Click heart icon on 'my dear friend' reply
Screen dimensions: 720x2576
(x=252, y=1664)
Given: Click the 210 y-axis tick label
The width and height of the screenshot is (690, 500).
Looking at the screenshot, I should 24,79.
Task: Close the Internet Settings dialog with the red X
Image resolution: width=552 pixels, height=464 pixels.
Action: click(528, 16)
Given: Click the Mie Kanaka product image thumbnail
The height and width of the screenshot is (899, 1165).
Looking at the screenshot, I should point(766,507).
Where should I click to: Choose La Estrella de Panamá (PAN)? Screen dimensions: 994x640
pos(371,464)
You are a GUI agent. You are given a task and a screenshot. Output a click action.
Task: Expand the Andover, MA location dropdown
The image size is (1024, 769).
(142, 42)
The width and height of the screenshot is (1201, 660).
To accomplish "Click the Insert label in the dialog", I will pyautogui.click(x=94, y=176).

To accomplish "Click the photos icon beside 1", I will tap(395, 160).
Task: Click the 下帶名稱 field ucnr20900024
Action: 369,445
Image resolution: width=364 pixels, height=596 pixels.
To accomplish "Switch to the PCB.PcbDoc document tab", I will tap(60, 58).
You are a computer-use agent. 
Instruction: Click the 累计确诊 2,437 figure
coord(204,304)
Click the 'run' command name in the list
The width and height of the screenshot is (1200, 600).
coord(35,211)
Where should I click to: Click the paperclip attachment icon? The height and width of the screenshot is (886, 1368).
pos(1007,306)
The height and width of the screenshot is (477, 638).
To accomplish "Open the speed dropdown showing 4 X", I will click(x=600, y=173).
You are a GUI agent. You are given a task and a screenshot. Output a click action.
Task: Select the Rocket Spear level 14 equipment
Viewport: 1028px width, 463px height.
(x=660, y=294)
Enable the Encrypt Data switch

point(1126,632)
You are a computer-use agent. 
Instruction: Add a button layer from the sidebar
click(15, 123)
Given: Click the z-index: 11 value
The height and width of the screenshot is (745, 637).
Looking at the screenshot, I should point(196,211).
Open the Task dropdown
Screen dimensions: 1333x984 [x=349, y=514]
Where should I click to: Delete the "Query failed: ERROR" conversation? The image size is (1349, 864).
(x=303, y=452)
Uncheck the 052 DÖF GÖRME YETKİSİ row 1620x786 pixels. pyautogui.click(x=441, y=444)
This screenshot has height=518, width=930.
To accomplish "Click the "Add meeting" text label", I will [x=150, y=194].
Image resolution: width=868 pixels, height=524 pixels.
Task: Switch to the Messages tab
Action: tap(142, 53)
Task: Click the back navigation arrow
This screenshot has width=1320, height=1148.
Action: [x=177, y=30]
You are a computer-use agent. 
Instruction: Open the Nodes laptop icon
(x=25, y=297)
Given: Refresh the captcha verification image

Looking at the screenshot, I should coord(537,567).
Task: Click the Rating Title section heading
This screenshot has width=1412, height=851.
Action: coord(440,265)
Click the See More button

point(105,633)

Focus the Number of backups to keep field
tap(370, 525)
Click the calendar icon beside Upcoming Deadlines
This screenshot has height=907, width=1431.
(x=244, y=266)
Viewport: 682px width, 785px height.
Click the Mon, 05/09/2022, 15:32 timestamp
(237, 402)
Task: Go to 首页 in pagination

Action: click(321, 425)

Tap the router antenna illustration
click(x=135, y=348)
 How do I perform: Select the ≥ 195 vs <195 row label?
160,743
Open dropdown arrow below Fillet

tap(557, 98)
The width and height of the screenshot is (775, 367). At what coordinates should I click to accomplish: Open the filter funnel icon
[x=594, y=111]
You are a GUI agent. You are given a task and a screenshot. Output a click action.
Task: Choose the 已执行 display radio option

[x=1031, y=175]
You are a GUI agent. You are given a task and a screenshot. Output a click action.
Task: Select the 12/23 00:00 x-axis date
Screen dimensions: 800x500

* * *

◆ TASK DIRECTIONS:
For this task, retype the material exactly, line for line.

◆ TASK SOLUTION:
Click heart icon on 'my dear friend' reply
Screen dimensions: 720x2576
(x=252, y=1664)
Given: Click the 210 y-axis tick label
The width and height of the screenshot is (690, 500).
Looking at the screenshot, I should 24,79.
Task: Close the Internet Settings dialog with the red X
Image resolution: width=552 pixels, height=464 pixels.
Action: click(528, 16)
Given: Click the Mie Kanaka product image thumbnail
The height and width of the screenshot is (899, 1165).
Looking at the screenshot, I should point(766,507).
Where should I click to: Choose La Estrella de Panamá (PAN)? Screen dimensions: 994x640
pos(371,464)
You are a GUI agent. You are given a task and a screenshot. Output a click action.
Task: Expand the Andover, MA location dropdown
The image size is (1024, 769).
(142, 42)
The width and height of the screenshot is (1201, 660).
To accomplish "Click the Insert label in the dialog", I will pyautogui.click(x=94, y=176).

To accomplish "Click the photos icon beside 1", I will tap(395, 160).
Task: Click the 下帶名稱 field ucnr20900024
Action: 369,445
Image resolution: width=364 pixels, height=596 pixels.
To accomplish "Switch to the PCB.PcbDoc document tab", I will tap(60, 58).
You are a computer-use agent. 
Instruction: Click the 累计确诊 2,437 figure
coord(204,304)
Click the 'run' command name in the list
The width and height of the screenshot is (1200, 600).
coord(35,211)
Where should I click to: Click the paperclip attachment icon? The height and width of the screenshot is (886, 1368).
pos(1007,306)
The height and width of the screenshot is (477, 638).
To accomplish "Open the speed dropdown showing 4 X", I will click(x=600, y=173).
You are a GUI agent. You are given a task and a screenshot. Output a click action.
Task: Select the Rocket Spear level 14 equipment
Viewport: 1028px width, 463px height.
(x=660, y=294)
Enable the Encrypt Data switch

point(1126,632)
You are a computer-use agent. 
Instruction: Add a button layer from the sidebar
click(15, 123)
Given: Click the z-index: 11 value
The height and width of the screenshot is (745, 637).
Looking at the screenshot, I should point(196,211).
Open the Task dropdown
Screen dimensions: 1333x984 [x=349, y=514]
Where should I click to: Delete the "Query failed: ERROR" conversation? The image size is (1349, 864).
(x=303, y=452)
Uncheck the 052 DÖF GÖRME YETKİSİ row 1620x786 pixels. pyautogui.click(x=441, y=444)
This screenshot has height=518, width=930.
To accomplish "Click the "Add meeting" text label", I will [x=150, y=194].
Image resolution: width=868 pixels, height=524 pixels.
Task: Switch to the Messages tab
Action: tap(142, 53)
Task: Click the back navigation arrow
This screenshot has width=1320, height=1148.
Action: [x=177, y=30]
You are a computer-use agent. 
Instruction: Open the Nodes laptop icon
(x=25, y=297)
Given: Refresh the captcha verification image

Looking at the screenshot, I should coord(537,567).
Task: Click the Rating Title section heading
This screenshot has width=1412, height=851.
Action: coord(440,265)
Click the See More button

point(105,633)

Focus the Number of backups to keep field
tap(370, 525)
Click the calendar icon beside Upcoming Deadlines
This screenshot has height=907, width=1431.
(x=244, y=266)
Viewport: 682px width, 785px height.
Click the Mon, 05/09/2022, 15:32 timestamp
(237, 402)
Task: Go to 首页 in pagination

Action: click(321, 425)

Tap the router antenna illustration
click(x=135, y=348)
 How do I perform: Select the ≥ 195 vs <195 row label?
160,743
Open dropdown arrow below Fillet

tap(557, 98)
The width and height of the screenshot is (775, 367). At what coordinates should I click to accomplish: Open the filter funnel icon
[x=594, y=111]
You are a GUI agent. You are given a task and a screenshot. Output a click action.
Task: Choose the 已执行 display radio option

[x=1031, y=175]
You are a GUI agent. You are given a task and a screenshot. Output a click action.
Task: Select the 12/23 00:00 x-axis date
Screen dimensions: 800x500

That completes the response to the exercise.